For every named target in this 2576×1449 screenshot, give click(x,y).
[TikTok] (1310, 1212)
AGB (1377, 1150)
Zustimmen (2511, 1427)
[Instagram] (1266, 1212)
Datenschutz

» Exercise objective: Restate the data above word for word. Leave nothing out.

» Solution:
For every named target in this 2576×1449 screenshot, give click(x,y).
[TikTok] (1310, 1212)
AGB (1377, 1150)
Zustimmen (2511, 1427)
[Instagram] (1266, 1212)
Datenschutz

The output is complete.